Reproduce the records below word for word, from their first line through the line that contains "center [80, 353].", including both of those lines.

[Collected data]

● ● ● ●

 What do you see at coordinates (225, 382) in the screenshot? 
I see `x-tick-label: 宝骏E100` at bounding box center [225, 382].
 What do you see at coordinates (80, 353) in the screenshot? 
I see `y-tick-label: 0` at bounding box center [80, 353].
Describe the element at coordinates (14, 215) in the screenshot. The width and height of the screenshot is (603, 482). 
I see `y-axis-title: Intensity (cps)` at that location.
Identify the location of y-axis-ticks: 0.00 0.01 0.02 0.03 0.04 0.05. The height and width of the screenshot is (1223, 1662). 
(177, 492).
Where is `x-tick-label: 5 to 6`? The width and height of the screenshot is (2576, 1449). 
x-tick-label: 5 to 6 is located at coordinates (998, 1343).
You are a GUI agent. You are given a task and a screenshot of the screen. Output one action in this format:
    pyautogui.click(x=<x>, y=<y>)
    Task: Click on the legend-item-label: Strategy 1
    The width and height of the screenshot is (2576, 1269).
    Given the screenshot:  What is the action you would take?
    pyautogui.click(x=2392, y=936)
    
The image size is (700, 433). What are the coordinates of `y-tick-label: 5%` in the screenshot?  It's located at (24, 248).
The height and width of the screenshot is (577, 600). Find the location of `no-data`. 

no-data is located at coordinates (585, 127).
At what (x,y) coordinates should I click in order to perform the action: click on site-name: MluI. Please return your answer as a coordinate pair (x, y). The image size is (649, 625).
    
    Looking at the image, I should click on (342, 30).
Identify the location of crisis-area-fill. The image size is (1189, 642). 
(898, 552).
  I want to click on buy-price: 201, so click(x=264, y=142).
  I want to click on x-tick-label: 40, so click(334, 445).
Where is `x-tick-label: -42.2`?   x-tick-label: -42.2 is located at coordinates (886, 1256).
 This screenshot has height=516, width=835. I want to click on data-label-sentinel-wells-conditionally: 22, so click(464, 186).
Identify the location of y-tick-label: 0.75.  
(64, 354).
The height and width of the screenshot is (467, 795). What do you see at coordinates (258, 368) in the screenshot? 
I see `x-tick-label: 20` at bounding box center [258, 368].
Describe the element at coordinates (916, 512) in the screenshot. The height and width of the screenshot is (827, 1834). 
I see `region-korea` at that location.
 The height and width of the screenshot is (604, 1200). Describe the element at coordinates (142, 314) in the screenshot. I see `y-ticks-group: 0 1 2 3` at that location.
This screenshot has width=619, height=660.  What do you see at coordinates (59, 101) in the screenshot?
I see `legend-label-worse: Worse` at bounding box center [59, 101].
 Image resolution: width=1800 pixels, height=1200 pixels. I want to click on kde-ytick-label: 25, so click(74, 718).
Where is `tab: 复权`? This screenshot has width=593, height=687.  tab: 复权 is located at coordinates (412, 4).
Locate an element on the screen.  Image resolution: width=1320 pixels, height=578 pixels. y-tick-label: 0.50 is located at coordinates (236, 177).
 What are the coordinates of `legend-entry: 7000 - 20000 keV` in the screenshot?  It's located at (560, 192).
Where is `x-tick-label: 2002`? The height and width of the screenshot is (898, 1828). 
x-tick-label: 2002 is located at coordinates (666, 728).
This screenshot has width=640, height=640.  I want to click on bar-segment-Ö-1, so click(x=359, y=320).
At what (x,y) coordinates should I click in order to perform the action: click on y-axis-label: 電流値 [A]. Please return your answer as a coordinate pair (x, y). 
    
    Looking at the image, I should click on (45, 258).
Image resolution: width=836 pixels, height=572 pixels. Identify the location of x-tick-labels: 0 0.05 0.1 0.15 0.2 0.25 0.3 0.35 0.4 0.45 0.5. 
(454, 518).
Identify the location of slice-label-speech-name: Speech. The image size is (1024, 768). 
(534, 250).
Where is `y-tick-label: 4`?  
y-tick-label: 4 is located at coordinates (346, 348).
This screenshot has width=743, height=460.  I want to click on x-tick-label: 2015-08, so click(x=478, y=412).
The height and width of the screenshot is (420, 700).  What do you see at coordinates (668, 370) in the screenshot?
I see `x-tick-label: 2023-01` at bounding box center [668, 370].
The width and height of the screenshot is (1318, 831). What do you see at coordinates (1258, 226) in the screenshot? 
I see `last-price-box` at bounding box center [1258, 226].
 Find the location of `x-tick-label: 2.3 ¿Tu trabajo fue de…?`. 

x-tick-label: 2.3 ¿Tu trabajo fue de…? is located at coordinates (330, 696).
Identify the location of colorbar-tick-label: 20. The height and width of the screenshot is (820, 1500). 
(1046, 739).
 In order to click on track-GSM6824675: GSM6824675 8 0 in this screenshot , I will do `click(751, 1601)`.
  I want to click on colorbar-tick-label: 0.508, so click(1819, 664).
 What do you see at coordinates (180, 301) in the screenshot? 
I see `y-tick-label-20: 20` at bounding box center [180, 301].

● ● ● ●

_Result of the exercise_
 What do you see at coordinates (225, 382) in the screenshot? 
I see `x-tick-label: 宝骏E100` at bounding box center [225, 382].
 What do you see at coordinates (80, 353) in the screenshot? 
I see `y-tick-label: 0` at bounding box center [80, 353].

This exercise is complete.